PAGE EXCERPT
Guillaume Berthe has defended his thesis on 20th December 2012 in Orsay.

Document type > *Mémoire/HDR/Thesis

Keywords >

Research Unit > IRSN/DEI/SARG/LR2S

Authors > BERTHE Guillaume

Publication Date > 20/12/2012

Summary

This research is part of the studies dealing with the CO2 storage in deep geological formations, focusing on the evolution of the containment properties of argillite type cap-rocks, undergone CO2-enriched fluids. The argillites of Tournemire (Aveyron, France) were used as analogous rocks. Three possible weak points were identified and investigated: their mineralogy, the presence of natural fractures filled with calcite and the presence of cement/argillite interface in the case of refilled injection wells. The "through diffusion" experimental setup was adapted to estimate (i) the possible modification of diffusive transport parameters recorded before and after acid attack for different radioactive tracers (tritium and chlorine-36) and non-radioactive tracers (deuterium and bromide) used to characterize samples of argillite of Tournemire and cement paste and (ii) the evolution of the chemical compositions of the solutions in the upstream and downstream reservoirs of diffusion cells during acid attacks. Finally, the analysis of solids was carried out by SEM-EDS, XRD and X-ray tomography.

DATA EXCERPT
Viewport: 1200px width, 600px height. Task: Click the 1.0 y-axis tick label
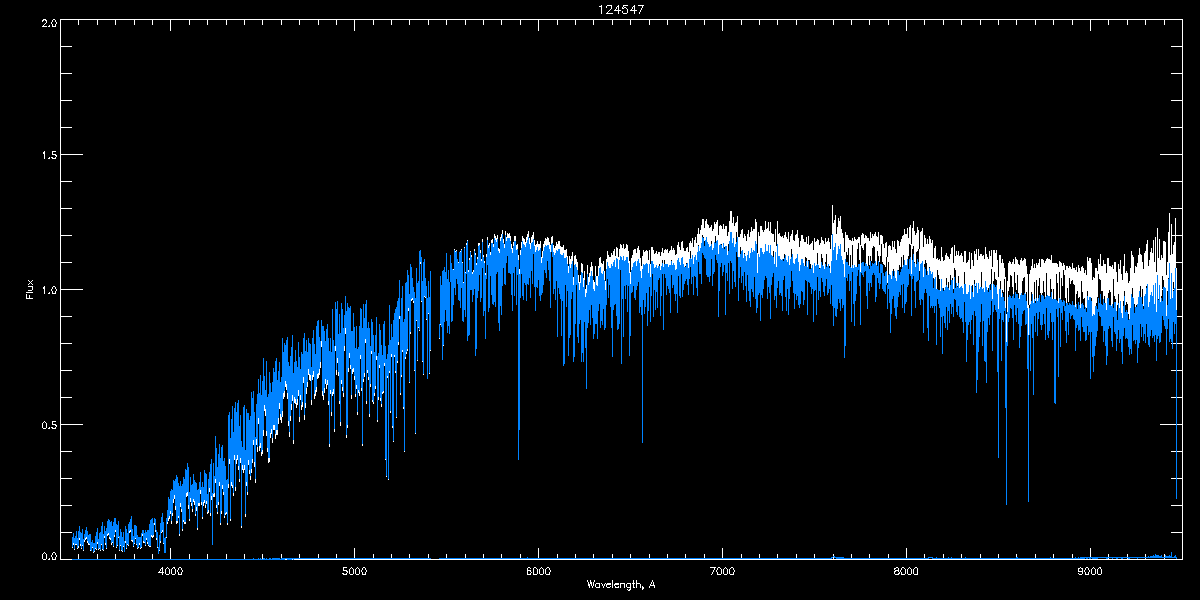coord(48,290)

TASK TO CARRY OUT
According to the thesis summary, which rocks were used as analogous rocks in the research?

SOLUTION FOR THIS EXERCISE
The argillites of Tournemire (Aveyron, France).